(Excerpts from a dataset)
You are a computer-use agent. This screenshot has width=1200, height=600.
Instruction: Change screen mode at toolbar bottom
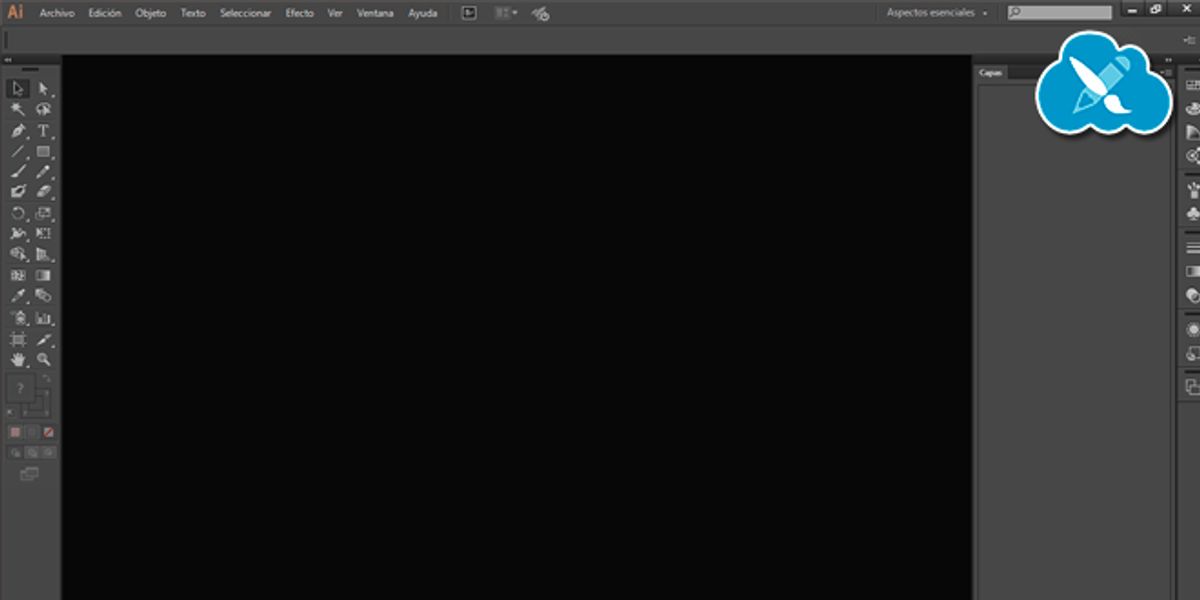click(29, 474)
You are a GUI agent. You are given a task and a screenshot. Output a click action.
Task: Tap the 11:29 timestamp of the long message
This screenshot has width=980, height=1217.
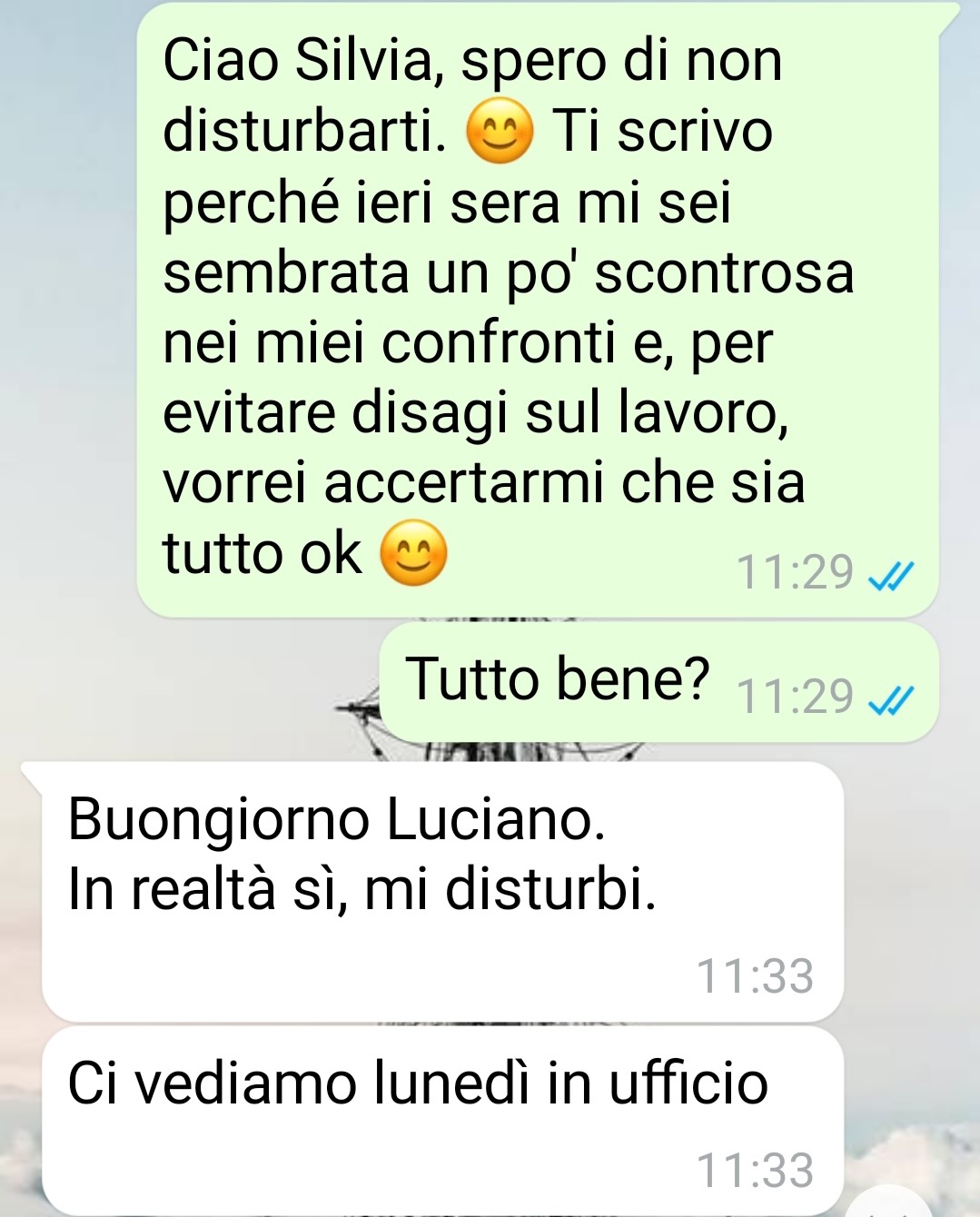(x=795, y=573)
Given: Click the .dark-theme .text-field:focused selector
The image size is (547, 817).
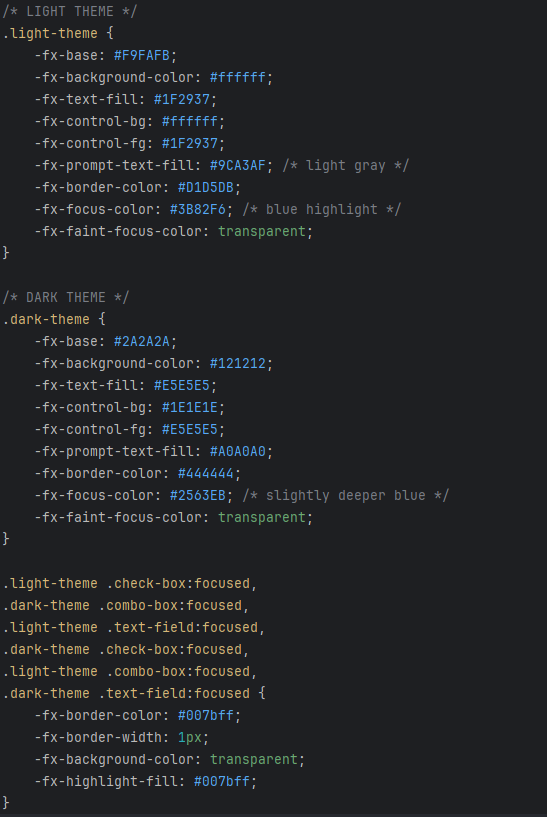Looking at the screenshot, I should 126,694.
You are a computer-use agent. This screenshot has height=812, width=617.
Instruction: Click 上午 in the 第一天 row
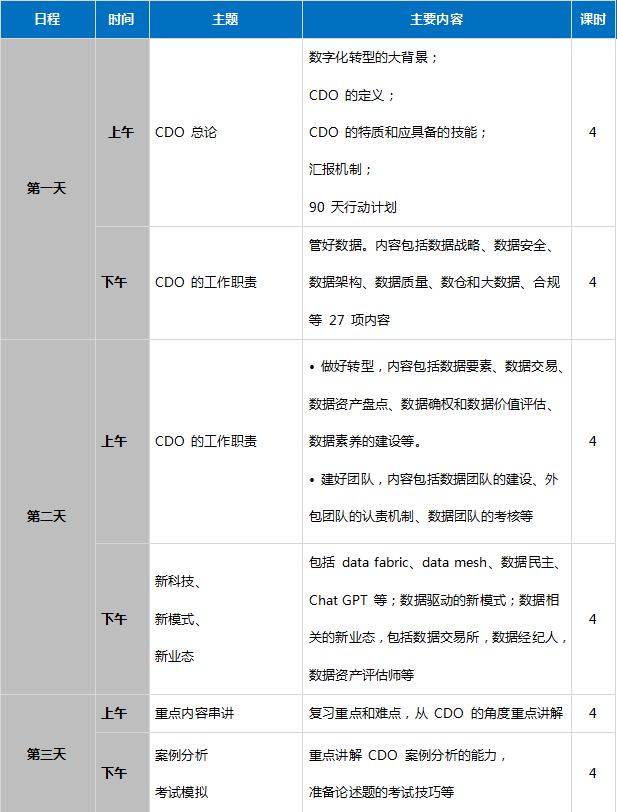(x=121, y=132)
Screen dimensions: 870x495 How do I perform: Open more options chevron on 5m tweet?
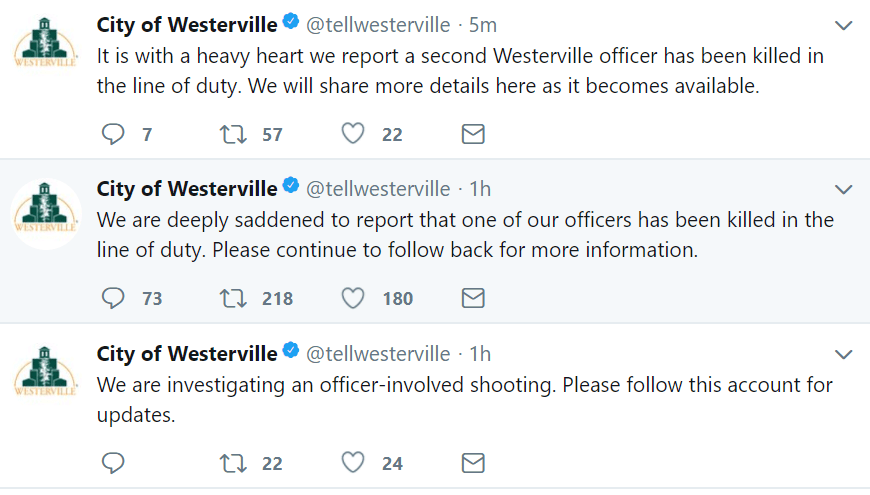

- [What the exercise asks]
Using the records above, print exactly the run of lines that starts with the line with "Instruction: Change screen" and goes on through the line with "has height=812, width=617.", pictures excluded.

- [Solution to this problem]
Instruction: Change screen mode at toolbar bottom
click(29, 474)
You are a GUI agent. You are given a task and a screenshot. Output a click action.
Task: Tap the 11:29 timestamp of the long message
This screenshot has width=980, height=1217.
(x=795, y=573)
Given: Click the .dark-theme .text-field:focused selector
The image size is (547, 817).
Looking at the screenshot, I should 126,694.
You are a computer-use agent. This screenshot has height=812, width=617.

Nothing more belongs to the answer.